Let $N\in\mathbb{N}$, $N>0$, and $X$ be a random variable in $\{0, 1\}^N$ (possibly further implicit assumptions are needed?). This random variable is transmitted through a lossy channel which has a probability $p_e$ of flipping any individual bit (the bits are treated as independent by this memoryless transmission). The result of the transmission is $Y$. Then the conditional (Shannon) entropy of $X$ given $Y$ is
$$
\begin{equation}
H(X|Y) = Nh(p_e) = N \left(-p_e \log(p_e) – (1-p_e)\log(1-p_e) \right),
\end{equation}
$$

where $h(p_e)$ is the Shannon entropy of a Bernoulli trial with parameter $p_e$.

My Attempt:

I tried to use the definition of conditional entropy:
$$
\begin{equation}
H(X|Y) = -\sum_{x,y\in\{0,1\}^N} p(x,y) \log\frac{p(x,y)}{p(y)}.
\end{equation}
$$

For $x,y\in\{0,1\}^N$ let $k$ be the Hamming distance between $x$ and $y$, i.e., the number of bits where $x$ and $y$ differ.

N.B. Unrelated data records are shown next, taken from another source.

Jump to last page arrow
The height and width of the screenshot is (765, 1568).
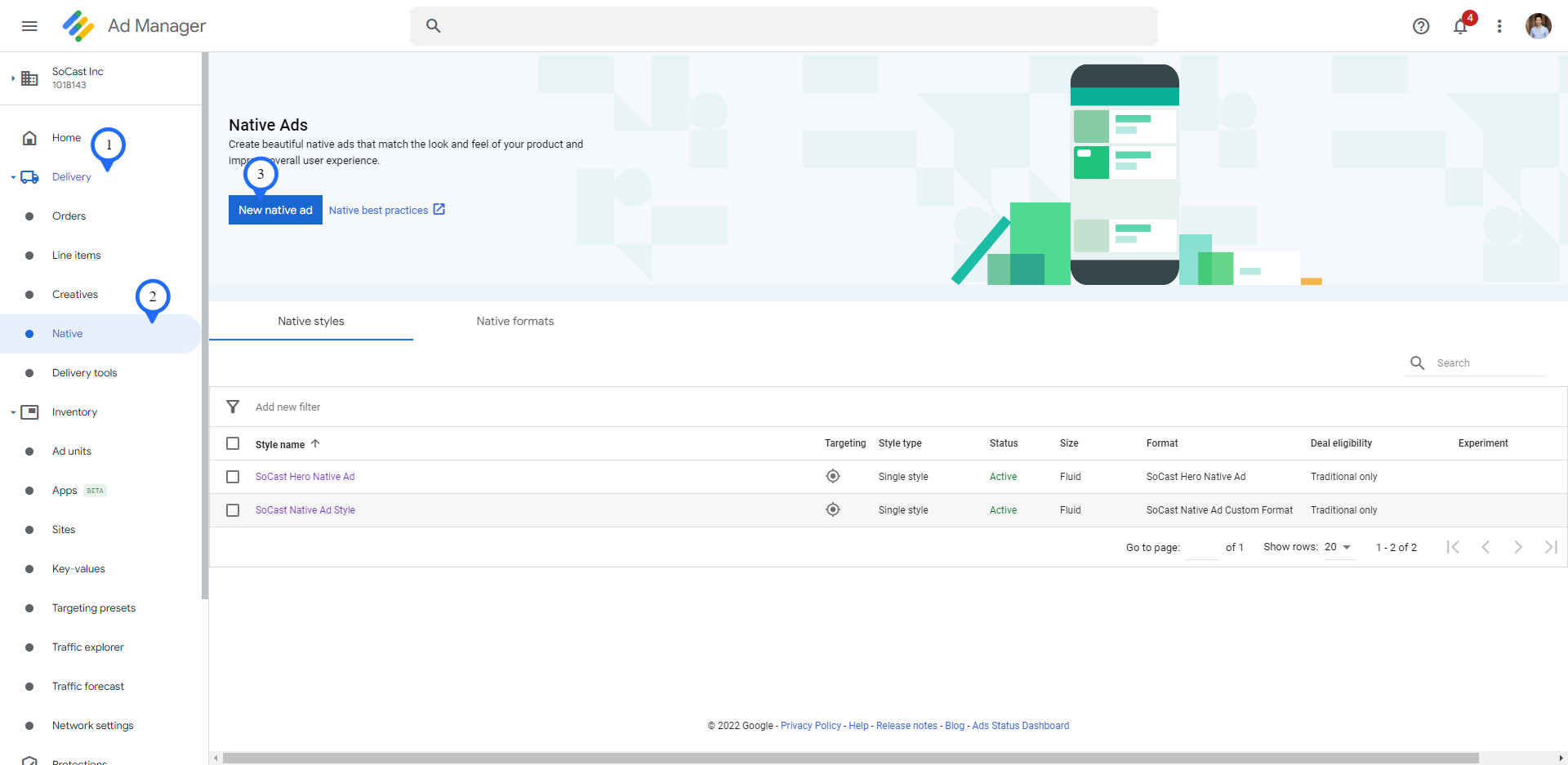pos(1550,547)
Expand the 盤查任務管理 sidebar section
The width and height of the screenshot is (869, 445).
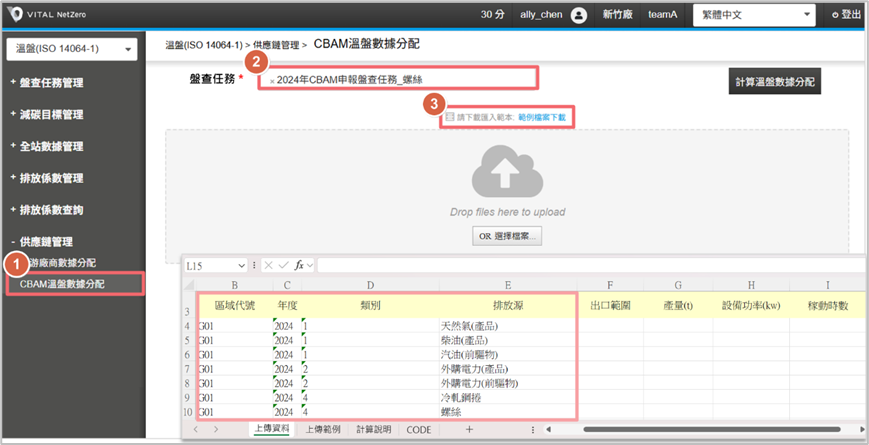[60, 82]
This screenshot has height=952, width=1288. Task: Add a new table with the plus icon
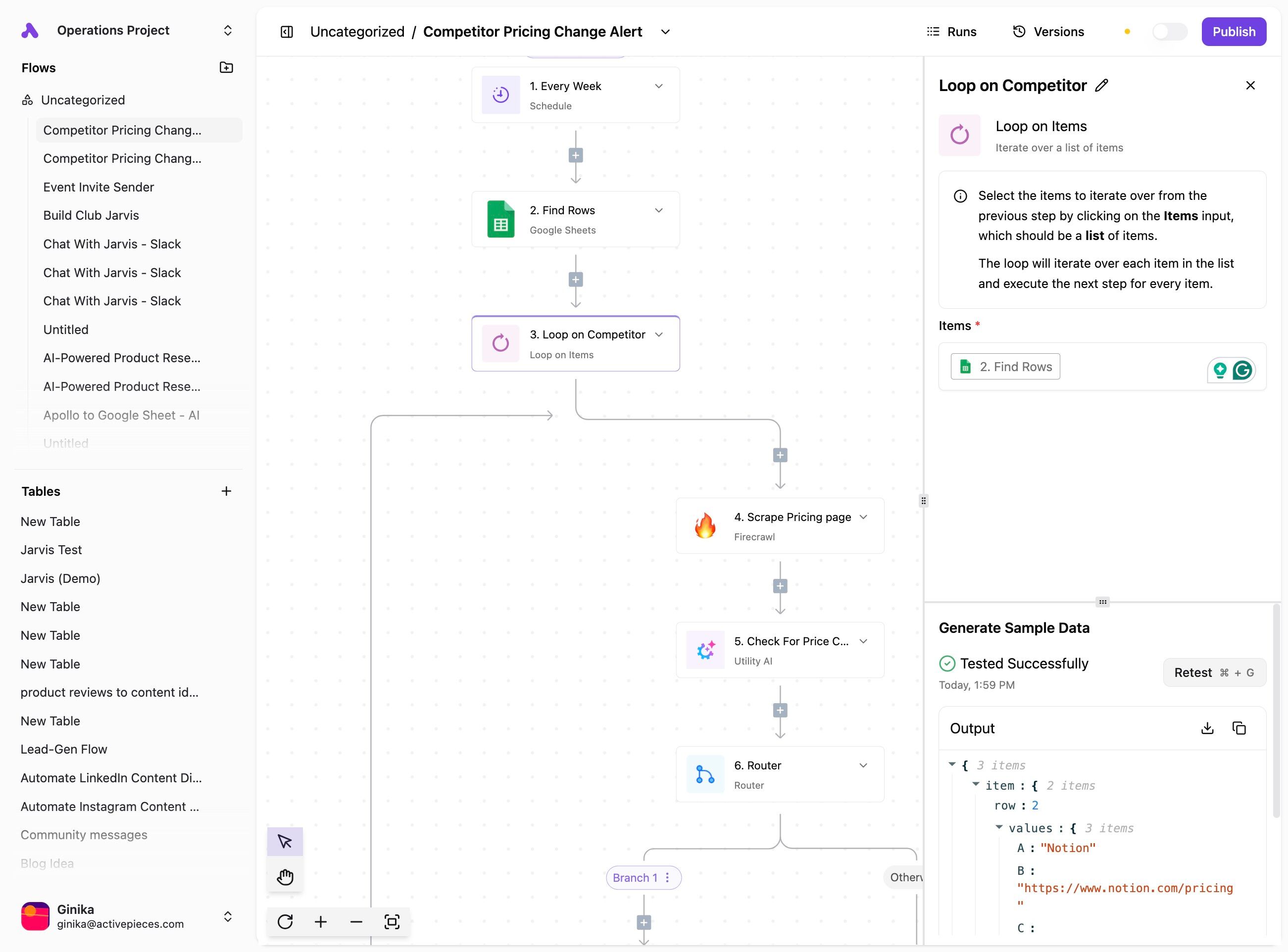point(226,491)
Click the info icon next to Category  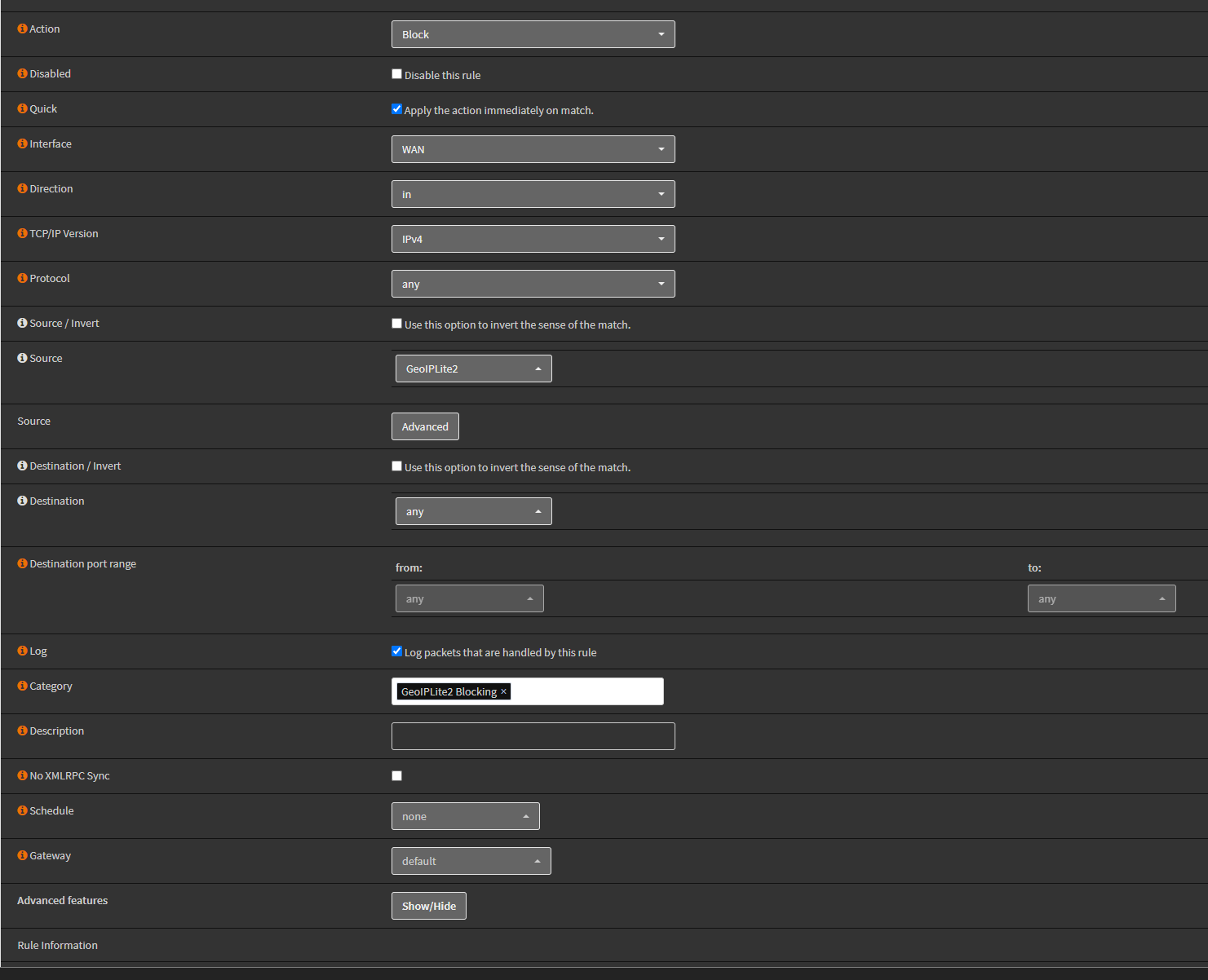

Then $p(x,y)= p(x)\binom Nkp_e^k(1-p_e)^{N-k}$. However, if I try to plug this into the formula and somehow convert the sum into a sum over $k$ (which I'm not sure is correct in the first place), I get something like the entropy of a Binomial distribution, for which no simple formula is known. Clearly I'm doing something wrong. How would you prove the above claim (while possibly adding the "obvious" implicit assumptions)? Thanks in advance!

Best Answer

Denoting $X=(X_1, X_2, \ldots, X_N)$ and similary for $Y$, note that, since the channel is memoryless

$$ \mathbb{P}(X=(x_1,x_2,\ldots,x_N)|Y=(y_1,y_2,\ldots,y_N))=\prod_{i=1}^N \mathbb{P}(X_i=x_i|Y_i=y_i). $$ From fundamental properties of the entropy, it follows that $$ \begin{align} H(X|Y)&=\sum_{i=1}^NH(X_i|Y_i)\\ &=N H(X_i|Y_i), \end{align} $$

You have probably seen the first equality as holding for unconditional entropy, you may want to work on showing why this also holds for conditional entropy. The second equality holds since the channel treats each bit the same. Now, you need to show that $H(X_i|Y_i)=h(p_e)$.